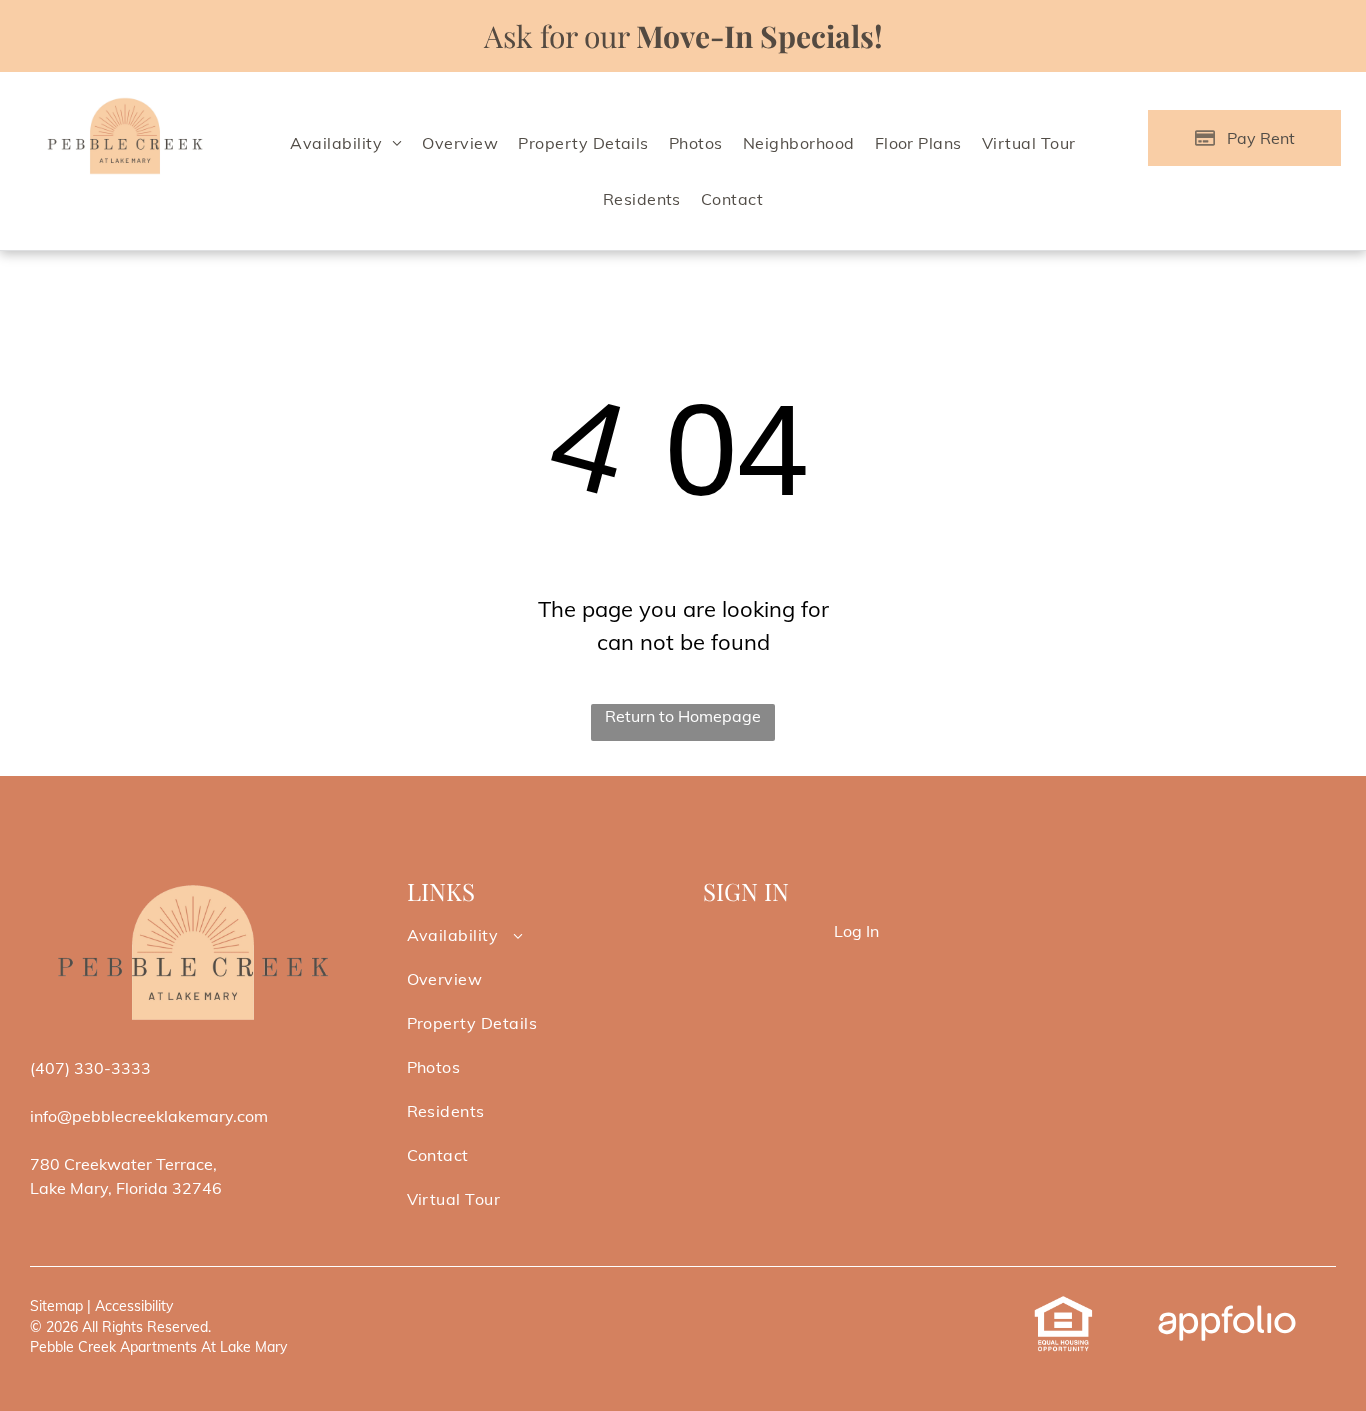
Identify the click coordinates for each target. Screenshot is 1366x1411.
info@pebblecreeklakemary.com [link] (149, 1116)
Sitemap (56, 1306)
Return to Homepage (683, 716)
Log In (856, 931)
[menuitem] (346, 143)
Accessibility (134, 1306)
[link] (1063, 1306)
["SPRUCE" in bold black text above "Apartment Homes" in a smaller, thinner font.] (125, 102)
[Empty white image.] (193, 883)
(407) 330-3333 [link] (90, 1068)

Work task:
Only lines of the data holding the word "link" go in the answer. Please copy each of them.

Answer to this task:
info@pebblecreeklakemary.com [link] (149, 1116)
[link] (1063, 1306)
(407) 330-3333 [link] (90, 1068)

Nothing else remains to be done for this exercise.